[TCT2007]No Benefit of Thienopyridines Beyond 1 Year in Analysis of TAXUS Data

Five-year follow-up from 3 trials: no event rate difference between bare-metal stents and DES.

There was no significant benefit from extended thienopyridine use in patients with DES or
bare-metal stents with up to 5 years’ follow-up, according to a retrospective analysis of pooled data from three clinical trials.

Gregg W. Stone, MD, chairman of the Cardiovascular Research Foundation, presented the analysis of combined data from 5-year results of the TAXUS II and TAXUS IV trials and 2-year results of the TAXUS V trial.

“The current analysis does not provide support for routinely extending thienopyridine treatment beyond 1 year in patients event-free at this time after either DES or bare metal stents in single de novo lesions in native coronary arteries,” Stone said.

The impetus for the landmark analysis, he said, was the conflicting results reached by researchers from Duke University and Milan, Italy. The two groups reached opposite conclusions concerning the risk of adverse events in patients receiving DES.

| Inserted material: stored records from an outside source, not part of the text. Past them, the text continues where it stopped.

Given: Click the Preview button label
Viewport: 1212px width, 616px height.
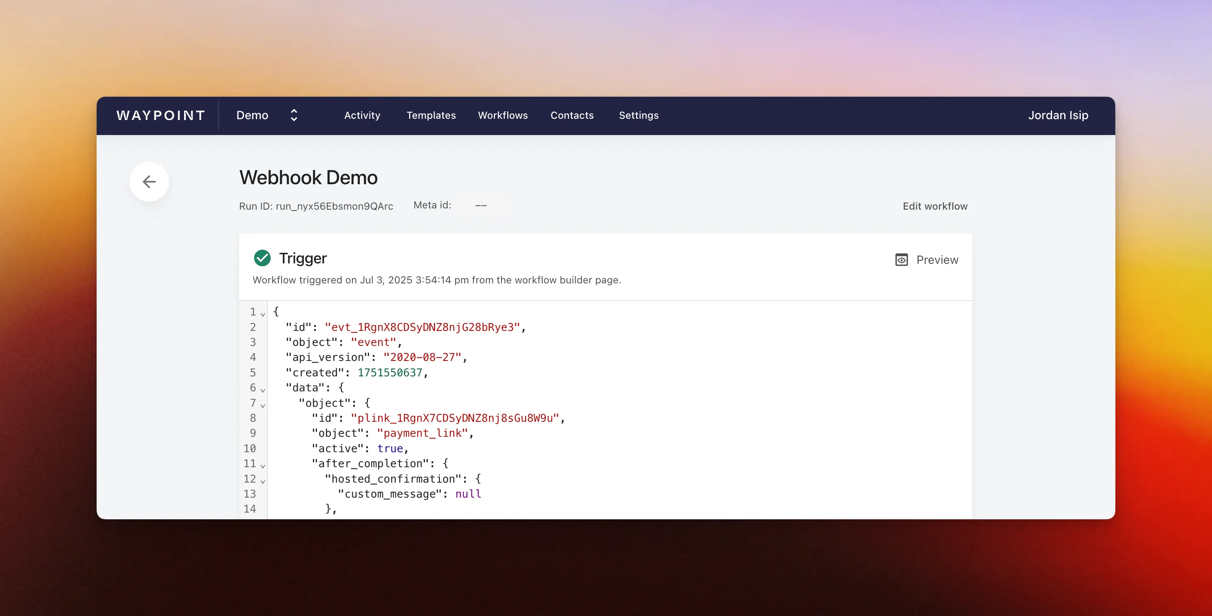Looking at the screenshot, I should 937,260.
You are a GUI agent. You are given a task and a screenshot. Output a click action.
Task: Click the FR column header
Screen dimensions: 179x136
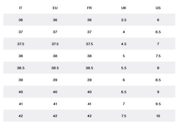[90, 8]
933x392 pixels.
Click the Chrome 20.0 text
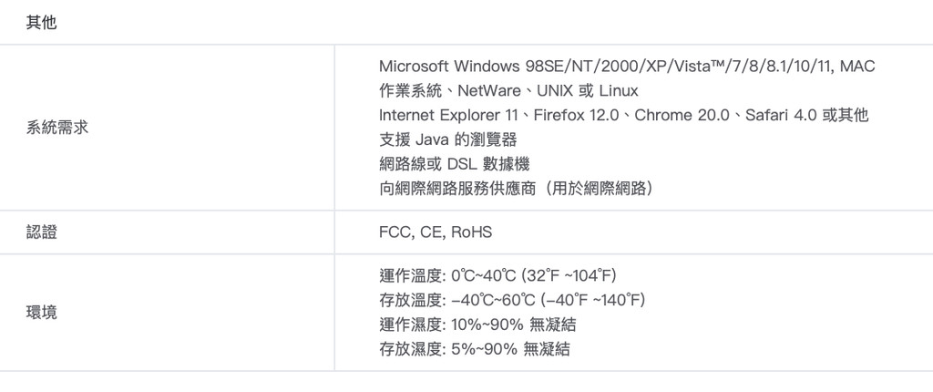pyautogui.click(x=682, y=116)
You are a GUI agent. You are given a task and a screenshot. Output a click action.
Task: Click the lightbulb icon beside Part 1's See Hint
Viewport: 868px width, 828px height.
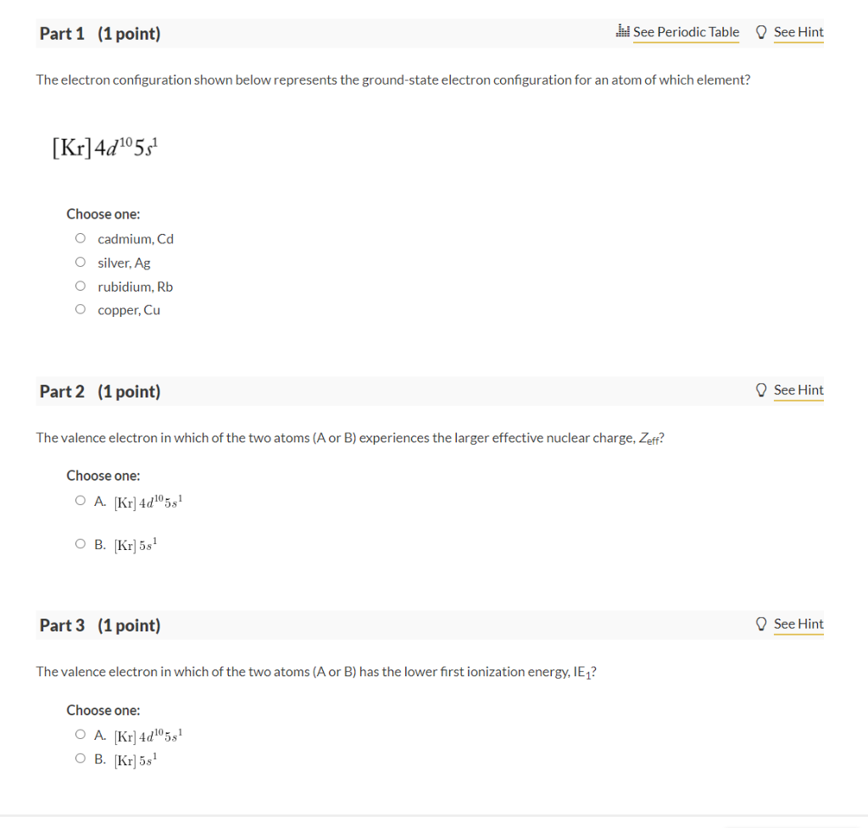760,31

The trials included 2,171 patients who were free of death, MI, TVR or ARC-defined stent thrombosis at 1
year after PCI.

No differences seen

Patients were divided according to whether they received a bare-metal stent (n = 1,030) or a Taxus (Boston Scientific) stent (n= 1,141), and subdivided into those taking or not taking a thienopyridine at 1 year (56.6% of those with bare-metal stents and 54.7% of those with DES were not taking a thienopyridine).

No statistically significant benefits of thienopyridine use were seen among the 4 groups (patients receiving DES or bare-metal stents with or without thienopyridines) at 2 or 5 years in terms of all-cause
death; death or MI; stent thrombosis; or death, MI or stent thrombosis (P = NS for all).

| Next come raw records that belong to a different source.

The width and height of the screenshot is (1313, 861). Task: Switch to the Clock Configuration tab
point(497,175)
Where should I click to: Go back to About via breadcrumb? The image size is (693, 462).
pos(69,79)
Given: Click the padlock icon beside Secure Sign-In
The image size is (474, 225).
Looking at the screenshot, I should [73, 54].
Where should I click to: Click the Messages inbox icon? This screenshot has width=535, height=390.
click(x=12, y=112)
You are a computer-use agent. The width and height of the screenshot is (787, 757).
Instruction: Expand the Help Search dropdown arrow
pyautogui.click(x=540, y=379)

Multivariate analysis was performed to compensate for baseline differences. No statistically significant differences were seen among the four groups.

Stone pointed out that stent thrombosis occurred in 12 patients with DES – 8 who were noncompliant with thienopyridines at 1 year and 4 who were compliant. This difference was not statistically significant (P = .43).

In those who were noncompliant with drug therapy, thrombosis occurred within at least 410 days and up to 1,334days after drug therapy was stopped. In the DES patients who were compliant with thienopyridine use at 1 year, 2 of the stent thromboses occurred while the patient was still taking the drugs.

There were some significant baseline differences between those taking and not taking a thienopyridine at 1 year, Stone said. In patients with DES, among those taking the drug there were more diabetic patients (29.4% vs. 19.9%, P = .0002). In addition, in both DES and bare-metal stent patients, lesion length was longer, number of stents was greater, and total stent length was greater in those taking a thienopyridine (P , .05 for all).

Some patients who were compliant with thienopyridine at 1 year were noncompliant by 5 years, and some who were noncompliant at 1 year had become compliant during the remaining follow-up. These differences were compensated for with multivariate analysis, Stone said.